Main technical route

Research on instance segmentation has long been divided into two lines,
which are bottom-up semantic segmentation-based methods and top-down detection-based methods , both of which are two-stage methods.

Top-Down Instance Segmentation Approach

The idea is:
first find out the area where the instance is located (bounding box) through the method of target detection,
and then perform semantic segmentation in the detection box, and each segmentation result is output as a different instance.
Usually detect first and then segment, such as FCIS, Mask-RCNN, PANet, Mask Scoring R-CNN;

The originator of top-down dense instance segmentation is DeepMask , which predicts a mask proposal on each spatial region through a sliding window method. This method has the following three disadvantages:

  • The connection between mask and feature (local consistency) is lost, such as using a fully connected network to extract mask in DeepMask
  • The feature extraction representation is redundant, such as DeepMask will extract a mask for each foreground feature
  • Loss of position information caused by downsampling (convolution with a step size greater than 1)
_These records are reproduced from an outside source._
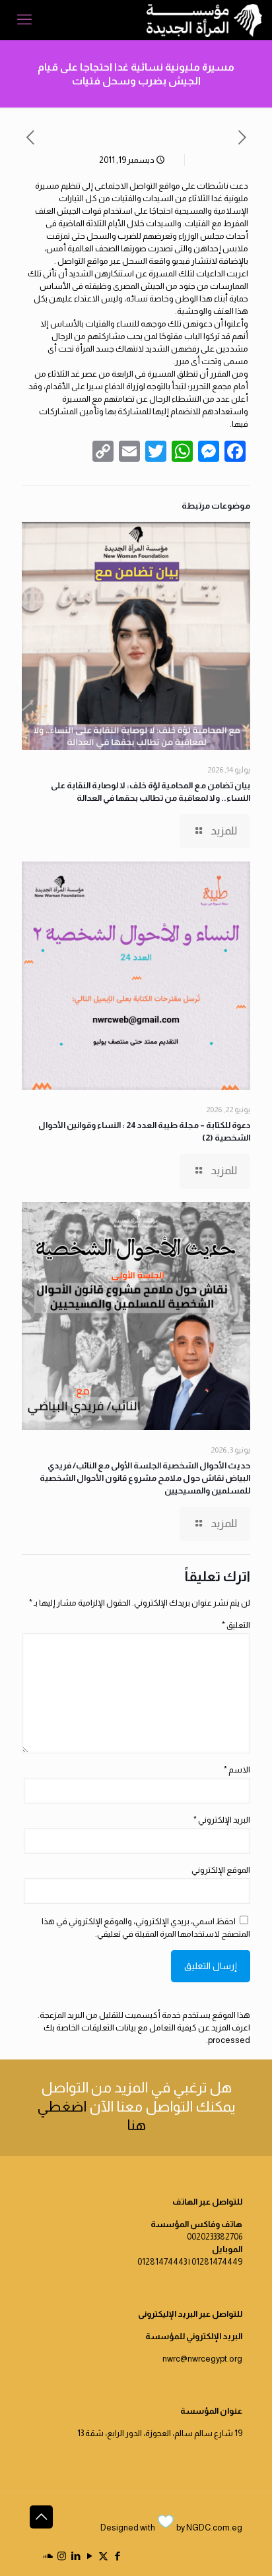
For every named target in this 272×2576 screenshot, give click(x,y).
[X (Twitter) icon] (103, 2555)
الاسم (237, 1770)
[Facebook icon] (117, 2555)
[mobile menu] (24, 20)
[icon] (48, 2555)
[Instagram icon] (62, 2555)
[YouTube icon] (89, 2555)
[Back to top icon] (41, 2517)
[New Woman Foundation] (204, 19)
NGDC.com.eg (214, 2527)
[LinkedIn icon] (76, 2555)
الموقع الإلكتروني (220, 1870)
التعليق (236, 1625)
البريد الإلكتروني (221, 1820)
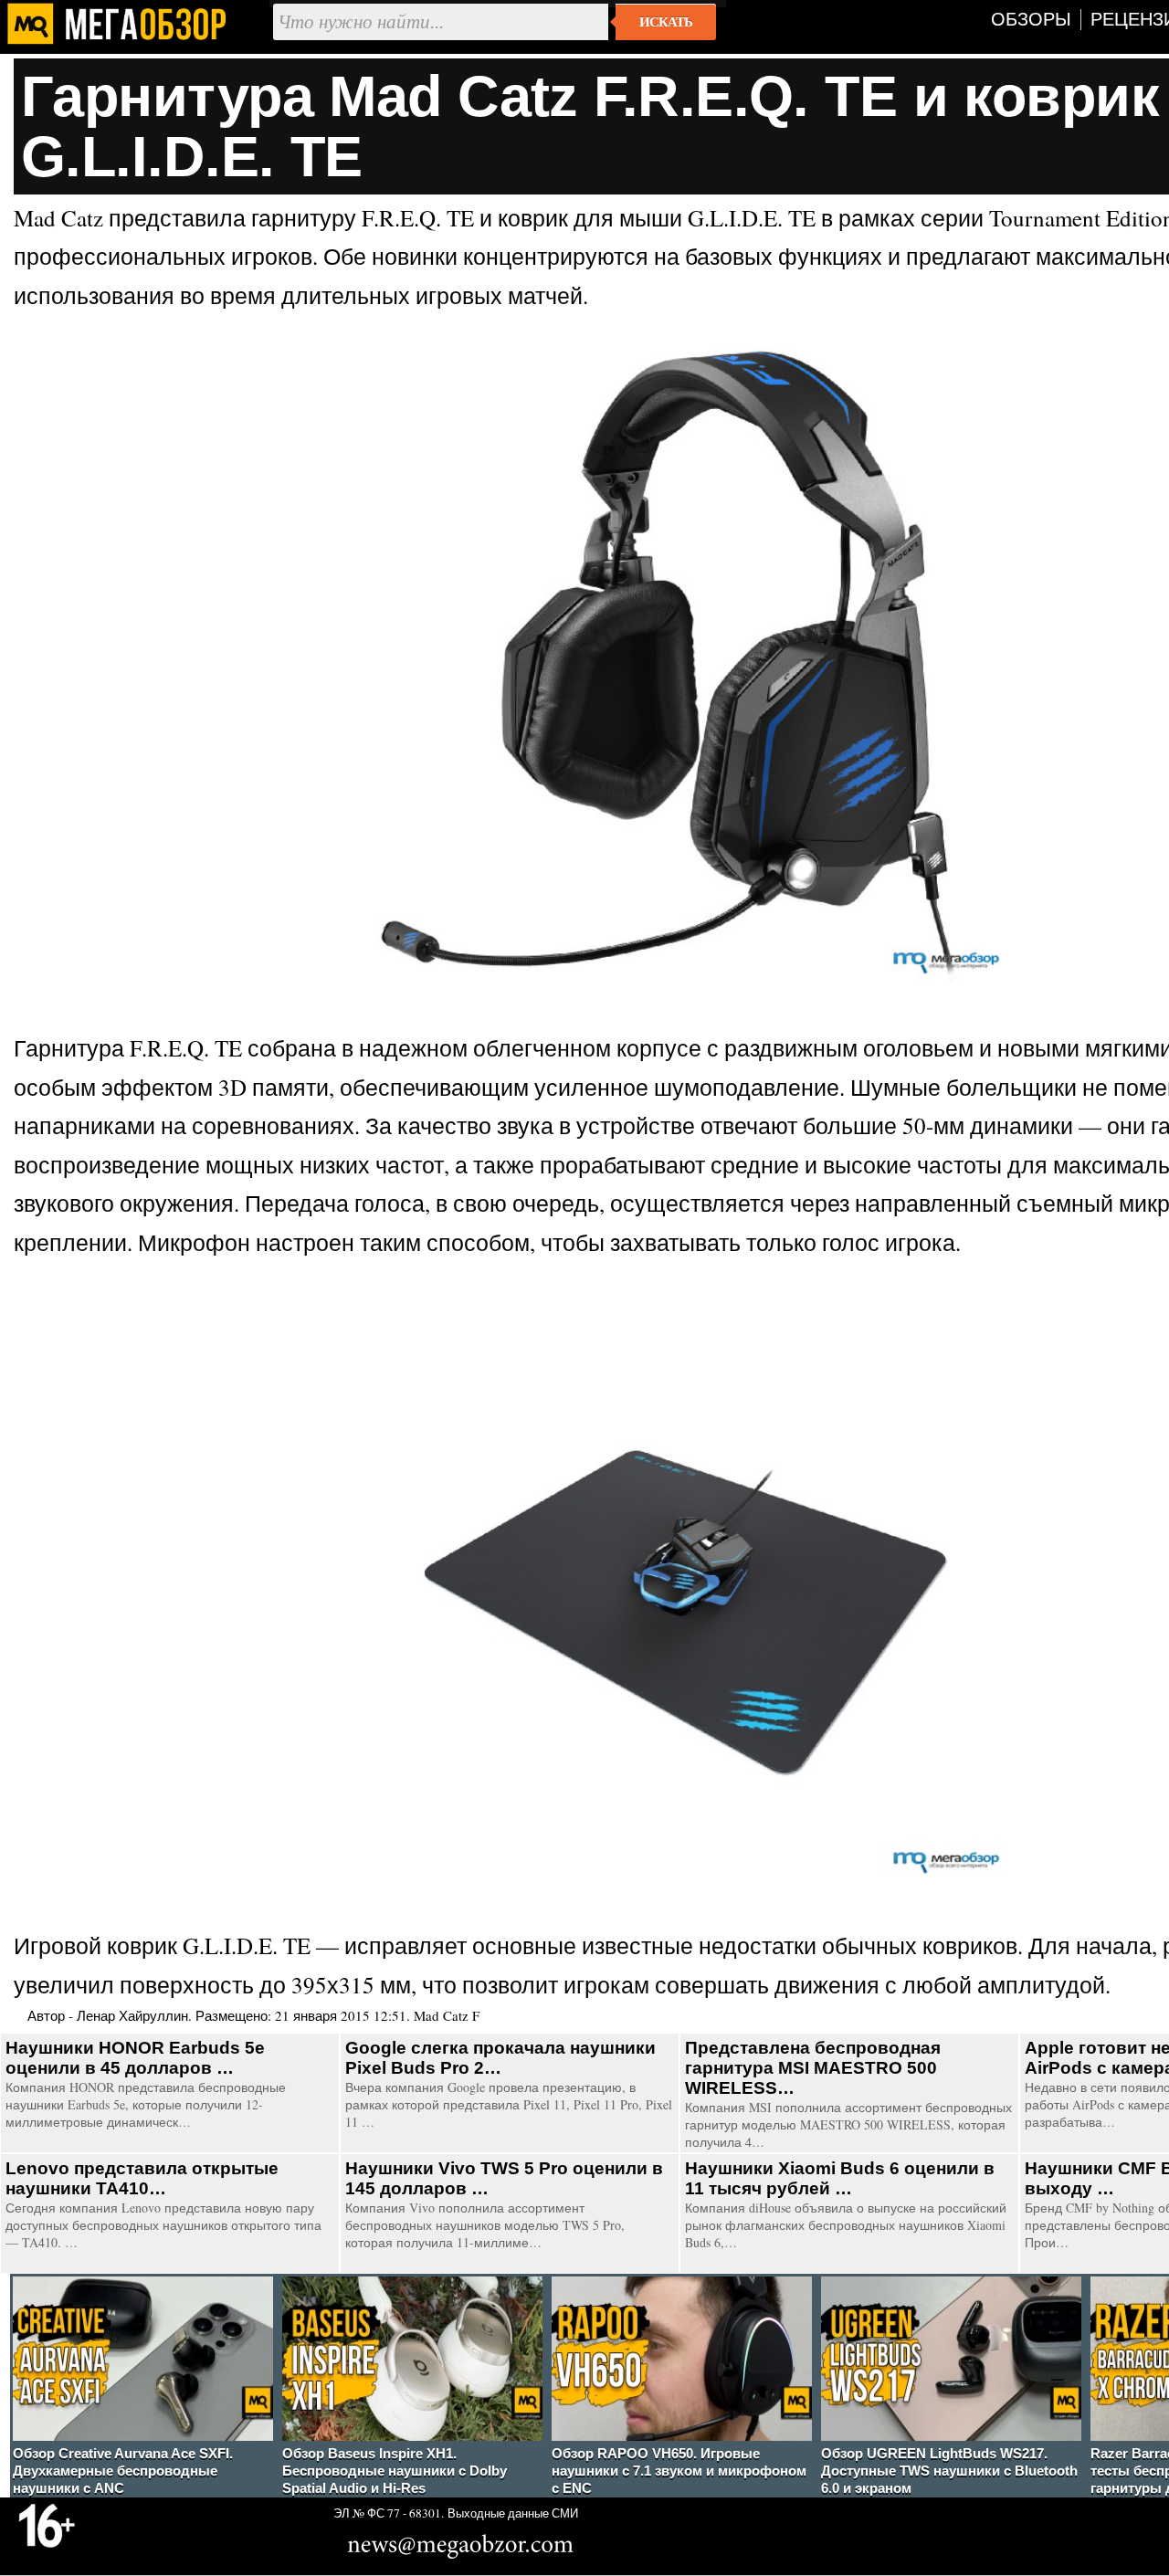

Bottom-Up Instance Segmentation Methods

Treat each instance as a category; then follow the idea of ​​clustering, the maximum distance between classes, the minimum distance between classes, embedding for each pixel, and finally do grouping to separate different instances. Grouping method: generally the effect of bottom-up is worse than that of top-down;

The idea is: first perform semantic segmentation at the pixel level, and then distinguish different instances by means of clustering and metric learning. Although this method maintains better low-level features (detail information and location information), it also has the following disadvantages:

  • High quality requirements for dense segmentation can lead to non-optimal segmentation
  • Poor generalization ability, unable to deal with complex scenes with many categories
  • The post-processing method is cumbersome

Single Shot Instance Segmentation (Single Shot Instance Segmentation), this work is actually influenced by single-stage target detection research, so there are two ideas, one is inspired by one-stage, anchor-based detection models such as YOLO, RetinaNet , the representative works are YOLACT and SOLO; one is inspired by anchor-free detection models such as FCOS, and the representative works are PolarMask and AdaptIS.

Mask Mask

[Mask]
A mask, in layman's terms, is a baffle. When spraying paint, or engraving or painting, a mask of a specific shape will be placed on the modified material, and it can fit well according to the shape of the baffle. to get the final pattern you want. Masks are such a thing.

【Binary mask】

binary Mask is called a binary mask, what does it mean? Because in image processing, the computer recognizes the image as a matrix, you need to put a occluder on an image to operate, and the image matrix is ​​multiplied by another "occluder" matrix, so as to get what you want desired result. For example:
insert image description here
It can be seen from the figure that after the mask processing, other parts are filtered out by the 0 value in the "mask", and the remaining part is the desired part.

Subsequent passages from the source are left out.